Here’s a neat fact: a screw-up in production gave the first G.I. Joe’s a scar on the face and a janky thumbnail. When other companies tried to produce knock-offs, Hasbro used those mistakes to their benefit. If it didn’t have facial disfiguration and an ingrown nail, it wasn’t a real G.I. Joe.

When American popular opinion became anti-military during the Vietnam War, Hasbro pulled G.I. Joe figures from the shelves. After falling back and regrouping, the toys were repackaged as more of an adventuring team. When they came back in the 1970s, they had righteous beards and the legendary Kung-Fu Grip, which they used to stop natural disasters, like earthquakes and K-Mart stores.

When Reagan took office, military toys came back into vogue, because imagine that. Fucking Reagan. This led to another identity reconstruction for the Joes. Soon, they all had code names and were fighting the terrorist organization known as COBRA.

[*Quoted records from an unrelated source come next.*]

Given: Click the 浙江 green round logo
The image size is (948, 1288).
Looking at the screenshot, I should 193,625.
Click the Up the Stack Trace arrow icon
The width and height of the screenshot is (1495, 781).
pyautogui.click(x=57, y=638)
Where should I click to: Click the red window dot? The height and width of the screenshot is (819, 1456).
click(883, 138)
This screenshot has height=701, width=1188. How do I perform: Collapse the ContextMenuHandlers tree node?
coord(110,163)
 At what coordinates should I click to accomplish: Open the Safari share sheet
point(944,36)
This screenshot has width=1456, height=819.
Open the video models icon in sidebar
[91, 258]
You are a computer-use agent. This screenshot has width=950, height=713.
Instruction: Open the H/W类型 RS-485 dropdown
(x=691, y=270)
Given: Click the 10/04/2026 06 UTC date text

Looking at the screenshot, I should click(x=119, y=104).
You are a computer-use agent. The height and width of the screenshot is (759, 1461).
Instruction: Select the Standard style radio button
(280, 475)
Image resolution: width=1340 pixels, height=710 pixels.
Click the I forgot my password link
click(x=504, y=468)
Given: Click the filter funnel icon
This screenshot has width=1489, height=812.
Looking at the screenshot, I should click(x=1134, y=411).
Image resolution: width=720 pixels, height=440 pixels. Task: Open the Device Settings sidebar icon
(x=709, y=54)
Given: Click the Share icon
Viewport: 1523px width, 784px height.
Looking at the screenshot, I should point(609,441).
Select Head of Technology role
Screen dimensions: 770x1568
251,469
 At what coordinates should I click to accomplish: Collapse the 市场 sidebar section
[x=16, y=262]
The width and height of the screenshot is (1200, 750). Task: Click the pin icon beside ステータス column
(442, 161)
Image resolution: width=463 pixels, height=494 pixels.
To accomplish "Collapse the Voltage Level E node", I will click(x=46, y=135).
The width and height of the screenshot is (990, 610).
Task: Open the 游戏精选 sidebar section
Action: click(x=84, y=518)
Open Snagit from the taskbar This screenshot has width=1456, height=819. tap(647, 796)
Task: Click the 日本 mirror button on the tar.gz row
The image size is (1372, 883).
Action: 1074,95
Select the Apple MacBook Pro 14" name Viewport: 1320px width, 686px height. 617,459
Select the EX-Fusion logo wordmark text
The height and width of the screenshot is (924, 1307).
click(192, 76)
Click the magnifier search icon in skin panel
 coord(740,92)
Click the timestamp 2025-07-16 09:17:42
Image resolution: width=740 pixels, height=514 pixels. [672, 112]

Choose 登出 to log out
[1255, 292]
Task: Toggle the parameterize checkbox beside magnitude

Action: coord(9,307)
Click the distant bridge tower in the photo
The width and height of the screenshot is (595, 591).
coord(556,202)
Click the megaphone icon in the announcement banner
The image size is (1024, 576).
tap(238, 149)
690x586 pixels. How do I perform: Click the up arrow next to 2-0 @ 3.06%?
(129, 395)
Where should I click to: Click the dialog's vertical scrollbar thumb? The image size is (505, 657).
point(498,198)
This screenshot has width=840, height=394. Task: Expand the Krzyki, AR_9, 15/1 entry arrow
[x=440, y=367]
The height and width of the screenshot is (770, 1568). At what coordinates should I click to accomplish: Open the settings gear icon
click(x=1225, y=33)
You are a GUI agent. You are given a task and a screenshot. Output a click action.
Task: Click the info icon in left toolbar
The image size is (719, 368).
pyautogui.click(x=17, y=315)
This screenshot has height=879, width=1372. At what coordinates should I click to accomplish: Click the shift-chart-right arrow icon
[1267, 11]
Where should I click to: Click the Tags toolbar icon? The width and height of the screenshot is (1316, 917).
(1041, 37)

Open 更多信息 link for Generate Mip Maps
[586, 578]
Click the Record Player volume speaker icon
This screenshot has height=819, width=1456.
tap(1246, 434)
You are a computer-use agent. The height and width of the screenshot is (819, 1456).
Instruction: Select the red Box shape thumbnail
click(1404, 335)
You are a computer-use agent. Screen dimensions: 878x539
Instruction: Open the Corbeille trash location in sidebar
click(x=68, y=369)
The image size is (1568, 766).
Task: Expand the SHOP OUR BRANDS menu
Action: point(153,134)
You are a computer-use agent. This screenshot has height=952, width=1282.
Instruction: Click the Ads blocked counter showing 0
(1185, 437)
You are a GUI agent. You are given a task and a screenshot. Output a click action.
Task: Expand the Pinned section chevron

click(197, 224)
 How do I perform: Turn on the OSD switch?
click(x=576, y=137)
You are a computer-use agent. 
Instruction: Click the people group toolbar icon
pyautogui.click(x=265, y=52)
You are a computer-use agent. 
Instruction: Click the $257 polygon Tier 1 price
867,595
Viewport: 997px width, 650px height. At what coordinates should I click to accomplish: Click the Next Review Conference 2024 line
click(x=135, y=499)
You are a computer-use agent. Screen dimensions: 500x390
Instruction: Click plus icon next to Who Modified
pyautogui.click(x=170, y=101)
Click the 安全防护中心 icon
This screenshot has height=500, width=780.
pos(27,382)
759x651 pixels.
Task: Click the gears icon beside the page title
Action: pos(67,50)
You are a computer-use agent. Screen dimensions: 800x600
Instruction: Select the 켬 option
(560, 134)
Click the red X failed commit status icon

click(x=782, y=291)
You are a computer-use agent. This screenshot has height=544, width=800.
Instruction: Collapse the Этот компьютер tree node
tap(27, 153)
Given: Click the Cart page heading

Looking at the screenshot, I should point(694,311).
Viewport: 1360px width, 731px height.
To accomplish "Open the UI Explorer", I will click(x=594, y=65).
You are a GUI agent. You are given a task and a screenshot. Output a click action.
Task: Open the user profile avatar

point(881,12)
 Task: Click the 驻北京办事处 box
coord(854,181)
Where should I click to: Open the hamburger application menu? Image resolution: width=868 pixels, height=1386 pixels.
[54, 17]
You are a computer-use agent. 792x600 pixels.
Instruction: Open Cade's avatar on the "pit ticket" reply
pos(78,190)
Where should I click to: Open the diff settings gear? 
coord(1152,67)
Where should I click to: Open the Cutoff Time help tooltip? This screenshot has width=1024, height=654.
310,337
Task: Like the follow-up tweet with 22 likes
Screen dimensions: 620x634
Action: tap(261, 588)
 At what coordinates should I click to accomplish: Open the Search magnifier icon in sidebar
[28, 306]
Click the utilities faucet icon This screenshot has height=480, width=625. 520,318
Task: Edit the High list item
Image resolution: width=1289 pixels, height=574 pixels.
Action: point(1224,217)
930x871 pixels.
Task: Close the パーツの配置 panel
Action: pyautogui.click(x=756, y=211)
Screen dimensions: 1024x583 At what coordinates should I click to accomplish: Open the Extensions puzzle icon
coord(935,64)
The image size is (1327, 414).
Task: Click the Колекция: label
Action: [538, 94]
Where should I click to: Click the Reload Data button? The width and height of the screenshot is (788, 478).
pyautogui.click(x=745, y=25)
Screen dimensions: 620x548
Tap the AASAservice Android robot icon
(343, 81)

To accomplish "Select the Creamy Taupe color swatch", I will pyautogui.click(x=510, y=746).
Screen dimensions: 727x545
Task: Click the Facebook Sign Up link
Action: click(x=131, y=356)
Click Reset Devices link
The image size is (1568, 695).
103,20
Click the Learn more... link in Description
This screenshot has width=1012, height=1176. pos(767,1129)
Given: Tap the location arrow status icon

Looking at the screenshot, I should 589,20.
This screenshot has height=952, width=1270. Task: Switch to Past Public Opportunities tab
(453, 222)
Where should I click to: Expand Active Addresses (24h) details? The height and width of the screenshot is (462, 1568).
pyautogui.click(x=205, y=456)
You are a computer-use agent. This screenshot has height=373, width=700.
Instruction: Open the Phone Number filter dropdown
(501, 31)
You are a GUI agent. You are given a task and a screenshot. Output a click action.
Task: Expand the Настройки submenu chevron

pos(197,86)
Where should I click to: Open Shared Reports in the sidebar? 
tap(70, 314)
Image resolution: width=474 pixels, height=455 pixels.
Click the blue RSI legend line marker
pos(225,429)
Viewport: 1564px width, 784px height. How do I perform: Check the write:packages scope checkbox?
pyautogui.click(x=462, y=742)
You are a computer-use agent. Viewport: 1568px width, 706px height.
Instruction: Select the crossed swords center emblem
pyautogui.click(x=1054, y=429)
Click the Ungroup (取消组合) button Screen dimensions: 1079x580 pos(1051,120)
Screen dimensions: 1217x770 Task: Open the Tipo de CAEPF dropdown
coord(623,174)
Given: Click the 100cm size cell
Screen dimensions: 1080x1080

Comic books, video games, movies that are kind of awful but have great action sequences and, as always, those not-dolls have kept the G.I. Joe name on the lips of people who enjoy fun.

Here’s another fun fact: Did you know that, as a parent, you can let your boys play with Barbie dolls? You can let you girls play with G.I. Joe action figures, too! That’s just something the civilized world would like you to know.

And knowing is half the battle.

Oh, come on. How did you think this article was going to end?